### [Provided text]
════════════════

Following a yearlong development of his UByou app, Florida Gulf Coast University interdisciplinary entrepreneurship student Jack Hellmer’s tool to help students assess their stress has a big believer in its potential: FGCU President Mike Martin.
In fact, the impression Hellmer left on Martin resulted in a one-year agreement with the university to use the app as a counseling screener.
“He’s supported me, he’s allowed me to present my business to him and he’s given me a shot,” Hellmer said of Martin. “He’s believed in me, and that is something that I will always be grateful for.”
Martin has gotten to know the Honors College senior during the past year and sees him as an example of the type of bright mind FGCU can produce.
“He’s a very bright and enthusiastic young man. What I found him to be was very creative and not shy about pushing his agenda,” Martin said. “That’s what it takes these days.”
Early on in his discussions with Hellmer, Martin saw the potential in UByou and the need for it at FGCU and other universities.
“You see across higher education, and of course here at FGCU, there are more and more cases of stress on students and mental-health challenges,” Martin said. “I think any tool that we can have that helps us to help them is valuable.”

════════════════

### [Study questions]
1. In the article about the UByou app, what will FGCU use the app as under its one-year agreement?
2. Continue the article about the UByou app, starting after its last sentence.
The lines after this come from a different source than the article about the UByou app.

════════════════

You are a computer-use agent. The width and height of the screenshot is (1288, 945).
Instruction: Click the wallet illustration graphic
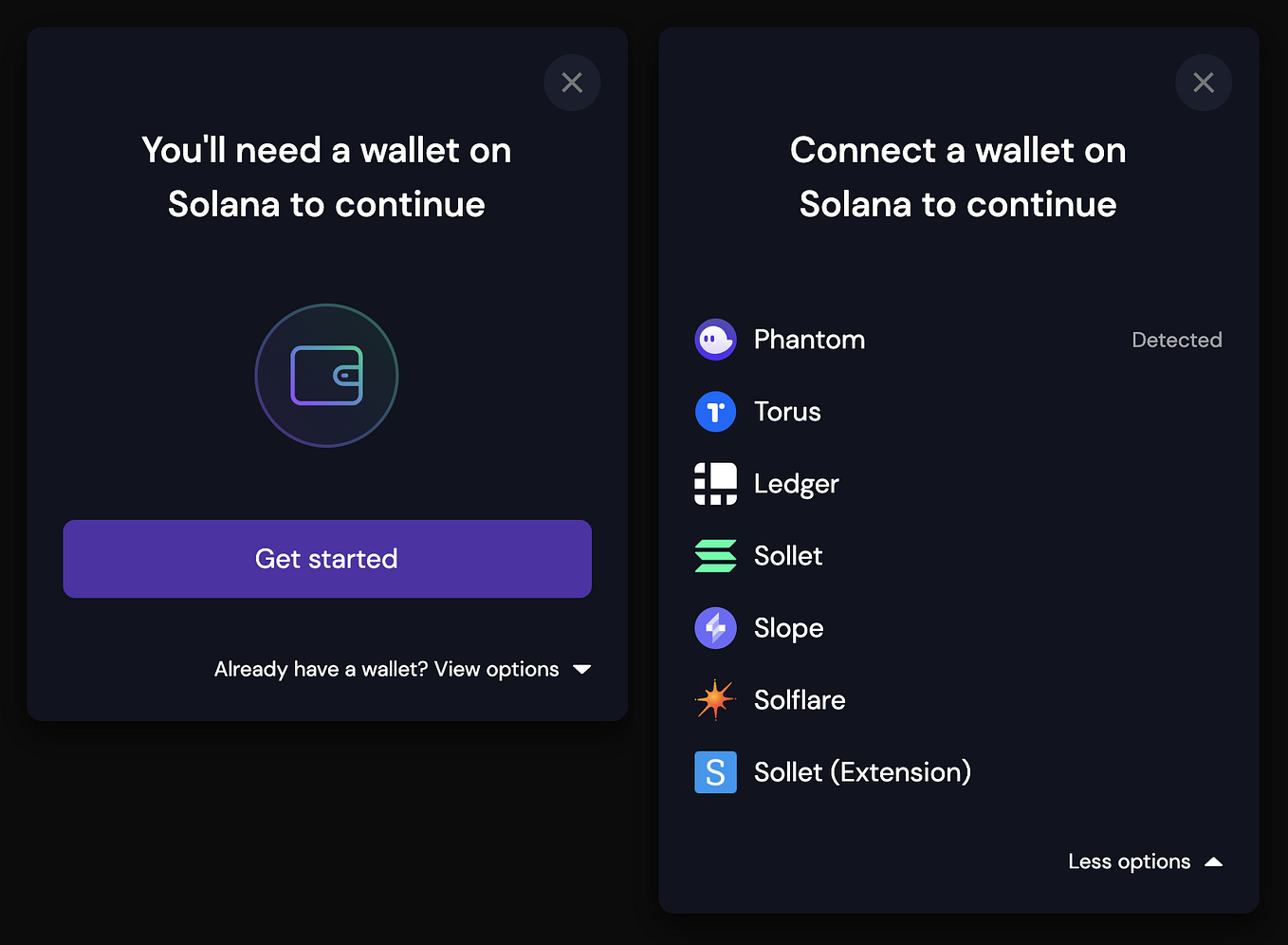[326, 376]
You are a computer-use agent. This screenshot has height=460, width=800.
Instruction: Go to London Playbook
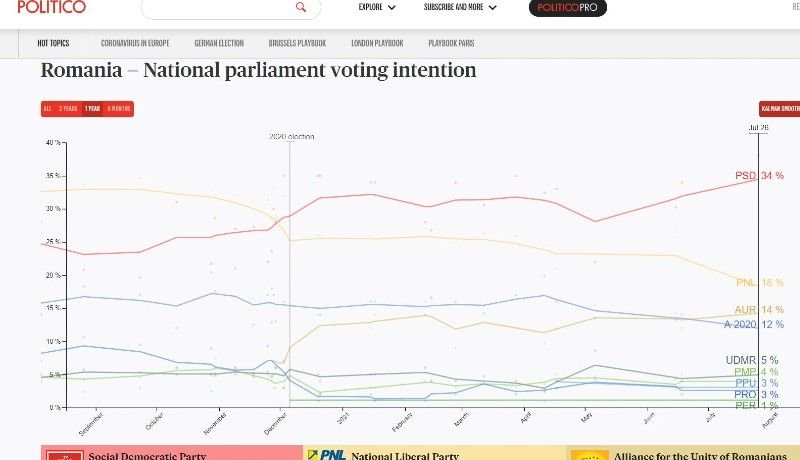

════════════════

### [Answers to this exercise]
1. A counseling screener.

2.
High demand for counseling
Hellmer designed UByou to help students efficiently access the benefits that Counseling and Psychological Services (CAPS) provides and to assist therapists by providing more insight into specific issues a student may be going through.
UByou is built to help CAPS with the increasing demand of students requesting its services. The app provides an assessment of the daily life of the student user by asking a series of questions about their day, and an algorithm tailors suggestions according to how the user responds. Questions can relate to how the user’s day went or about specific aspects that may have impacted the user’s day.
If a student decides to follow up with a CAPS meeting, the UByou data allows therapists at CAPS to dive deeper into specific issues that a student reported through the app.
“I spoke with (CAPS Director) Dr. Jon Brunner, and he said they were having trouble keeping up with the growing demand of students requesting help each semester,” Hellmer said. “That’s how I started working with him to create an efficiency tool to benefit CAPS and students.”
Brunner shared that, “In an academic year, a third of the students on campuses, in general, meet the criteria for a mental-health diagnosis. That’s a pretty significant amount, and that’s why we stay as busy and engaged as we can.”
In a December 2020 story, Hellmer told FGCU360.com that his motivation to create UByou stems from personal struggles he faced following the death of his uncle and increasing stress from his job as a store manager. He experienced symptoms of anxiety for several weeks, including physical and mental symptoms such as shortness of breath, heaviness in his chest and constant overthinking.
“When I started going through my own problems shortly after he passed, I kept thinking maybe there could’ve been something that helped him earlier,” Hellmer said. His uncle was such an inspiration that Hellmer named his business Hellmer Rath Technologies LLC in part to honor him.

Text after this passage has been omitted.